*** Opening of Material supplied ***

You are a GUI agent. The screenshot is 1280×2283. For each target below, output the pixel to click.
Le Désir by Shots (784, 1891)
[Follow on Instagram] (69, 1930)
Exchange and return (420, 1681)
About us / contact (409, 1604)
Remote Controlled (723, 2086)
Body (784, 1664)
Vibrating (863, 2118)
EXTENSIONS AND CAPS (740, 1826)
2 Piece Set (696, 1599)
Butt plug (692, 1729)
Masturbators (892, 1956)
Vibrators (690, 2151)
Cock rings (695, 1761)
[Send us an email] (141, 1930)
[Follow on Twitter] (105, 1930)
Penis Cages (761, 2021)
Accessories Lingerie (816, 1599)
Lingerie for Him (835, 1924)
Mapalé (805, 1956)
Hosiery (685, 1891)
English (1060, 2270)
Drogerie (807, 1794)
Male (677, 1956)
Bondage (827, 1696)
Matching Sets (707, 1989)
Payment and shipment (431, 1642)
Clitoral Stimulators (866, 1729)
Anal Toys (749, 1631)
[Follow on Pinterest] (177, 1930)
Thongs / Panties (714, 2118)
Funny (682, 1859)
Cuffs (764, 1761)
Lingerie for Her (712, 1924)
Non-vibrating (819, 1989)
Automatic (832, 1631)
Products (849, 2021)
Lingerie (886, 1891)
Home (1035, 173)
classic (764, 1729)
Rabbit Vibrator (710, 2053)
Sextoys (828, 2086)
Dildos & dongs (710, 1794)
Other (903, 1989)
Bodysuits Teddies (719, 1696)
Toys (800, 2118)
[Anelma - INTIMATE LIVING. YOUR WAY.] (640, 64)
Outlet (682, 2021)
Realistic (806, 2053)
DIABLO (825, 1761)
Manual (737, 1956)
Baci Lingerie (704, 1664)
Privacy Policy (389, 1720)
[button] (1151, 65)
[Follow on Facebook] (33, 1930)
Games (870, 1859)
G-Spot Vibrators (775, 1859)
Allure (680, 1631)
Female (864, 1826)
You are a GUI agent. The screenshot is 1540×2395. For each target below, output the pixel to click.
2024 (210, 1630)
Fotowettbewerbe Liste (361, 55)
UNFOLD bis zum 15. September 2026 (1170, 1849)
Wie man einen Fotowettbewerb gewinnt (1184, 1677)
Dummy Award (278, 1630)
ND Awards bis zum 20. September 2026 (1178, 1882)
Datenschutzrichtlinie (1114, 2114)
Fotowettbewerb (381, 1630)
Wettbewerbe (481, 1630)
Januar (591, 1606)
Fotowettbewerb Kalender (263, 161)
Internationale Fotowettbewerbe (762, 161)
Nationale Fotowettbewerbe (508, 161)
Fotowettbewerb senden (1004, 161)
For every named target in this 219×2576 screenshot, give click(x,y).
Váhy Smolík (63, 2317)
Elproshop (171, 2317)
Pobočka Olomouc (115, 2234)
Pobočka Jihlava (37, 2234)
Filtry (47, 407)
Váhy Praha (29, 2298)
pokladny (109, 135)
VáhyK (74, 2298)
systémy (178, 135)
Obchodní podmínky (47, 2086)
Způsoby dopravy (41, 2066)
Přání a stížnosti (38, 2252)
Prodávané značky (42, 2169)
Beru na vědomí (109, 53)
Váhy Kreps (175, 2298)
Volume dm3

*** Close of Material supplied ***

Required work => Your task is to restate, word for word, only those lines above that fall between the line holding "Sextoys (828, 2086)" and the line holding "Dummy Award (278, 1630)", inclusive.

Task response =>
Sextoys (828, 2086)
Dildos & dongs (710, 1794)
Other (903, 1989)
Bodysuits Teddies (719, 1696)
Toys (800, 2118)
[Anelma - INTIMATE LIVING. YOUR WAY.] (640, 64)
Outlet (682, 2021)
Realistic (806, 2053)
DIABLO (825, 1761)
Manual (737, 1956)
Baci Lingerie (704, 1664)
Privacy Policy (389, 1720)
[button] (1151, 65)
[Follow on Facebook] (33, 1930)
Games (870, 1859)
G-Spot Vibrators (775, 1859)
Allure (680, 1631)
Female (864, 1826)
You are a GUI agent. The screenshot is 1540×2395. For each target below, output the pixel to click.
2024 (210, 1630)
Fotowettbewerbe Liste (361, 55)
UNFOLD bis zum 15. September 2026 (1170, 1849)
Wie man einen Fotowettbewerb gewinnt (1184, 1677)
Dummy Award (278, 1630)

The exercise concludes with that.